More impressive than the revolution in printing that has happened over the last few hundred years in the real world is the revolution in printing that has happened in the last two decades in boys’ bedrooms. It used to be that if you wanted to do printing, proper printing that looked real and everything, you used a John Bull printing set.

This incredibly fiddly process left you with a few lines of purple print and the nagging sense that whatever printer’s were paid, they earned it. Basically you had tiny rubber blocks with reverse letters on them, which you arranged on a wooden block, then pressed to a purple ink pad, which you then pressed to the paper and, tad dah, five lines of whatever juvenile crap you had come up with, unadulterated by the constrains of your shocking handwriting.

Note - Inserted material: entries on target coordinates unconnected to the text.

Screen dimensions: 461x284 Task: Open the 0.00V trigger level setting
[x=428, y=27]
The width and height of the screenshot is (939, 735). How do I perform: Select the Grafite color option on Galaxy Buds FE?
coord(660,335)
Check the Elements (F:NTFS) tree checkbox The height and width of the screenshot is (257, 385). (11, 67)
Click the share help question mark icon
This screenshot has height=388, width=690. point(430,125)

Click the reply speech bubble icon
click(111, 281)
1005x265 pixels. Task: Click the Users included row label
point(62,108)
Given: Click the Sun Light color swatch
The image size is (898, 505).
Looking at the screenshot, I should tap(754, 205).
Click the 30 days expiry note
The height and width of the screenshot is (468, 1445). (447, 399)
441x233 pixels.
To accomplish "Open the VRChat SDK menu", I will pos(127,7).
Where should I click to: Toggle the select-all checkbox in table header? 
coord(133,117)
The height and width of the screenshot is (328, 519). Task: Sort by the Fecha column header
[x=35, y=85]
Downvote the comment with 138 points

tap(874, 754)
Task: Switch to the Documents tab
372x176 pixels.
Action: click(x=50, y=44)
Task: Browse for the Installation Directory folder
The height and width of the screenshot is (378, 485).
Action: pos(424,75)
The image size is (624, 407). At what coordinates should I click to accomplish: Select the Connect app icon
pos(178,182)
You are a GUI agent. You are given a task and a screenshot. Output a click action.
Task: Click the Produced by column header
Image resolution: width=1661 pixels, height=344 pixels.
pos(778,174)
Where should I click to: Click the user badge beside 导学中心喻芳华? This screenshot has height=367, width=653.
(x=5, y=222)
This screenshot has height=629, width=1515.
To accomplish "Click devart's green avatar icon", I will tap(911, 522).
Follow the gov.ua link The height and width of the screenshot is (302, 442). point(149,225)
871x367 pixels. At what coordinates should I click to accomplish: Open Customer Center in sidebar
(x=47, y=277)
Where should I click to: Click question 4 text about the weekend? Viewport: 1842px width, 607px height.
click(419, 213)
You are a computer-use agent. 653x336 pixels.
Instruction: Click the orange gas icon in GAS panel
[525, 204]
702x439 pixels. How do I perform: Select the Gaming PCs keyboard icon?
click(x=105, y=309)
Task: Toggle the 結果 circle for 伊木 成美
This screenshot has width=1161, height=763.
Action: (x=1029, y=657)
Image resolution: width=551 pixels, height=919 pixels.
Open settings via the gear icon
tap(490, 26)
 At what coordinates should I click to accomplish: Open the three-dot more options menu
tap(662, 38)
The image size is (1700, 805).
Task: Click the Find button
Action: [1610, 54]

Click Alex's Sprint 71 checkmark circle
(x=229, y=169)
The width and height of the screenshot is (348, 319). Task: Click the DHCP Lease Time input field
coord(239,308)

There were several shortcomings with the printing set. The first was the lack of fonts and point sizes. For any junior tabloid editor this was a real set-back, as it meant you were unable to get your screaming head lines (‘The Green Lane Gang Smell!!!’) into a suitably eye-catching front page splash. It’s also a shame that society missed out on a chance to identify future tabloid editors in their juvenile stage where, through gentle re-education and, failing that, depositing down a disused mine shaft, we could have been spared the damage done to the world when they reached their more destructive adult stage (if that ever truly happens).

Why the ink was purple I have no idea. Possibly to ensure that whatever was produced was not mistaken for, say, ‘The Times’.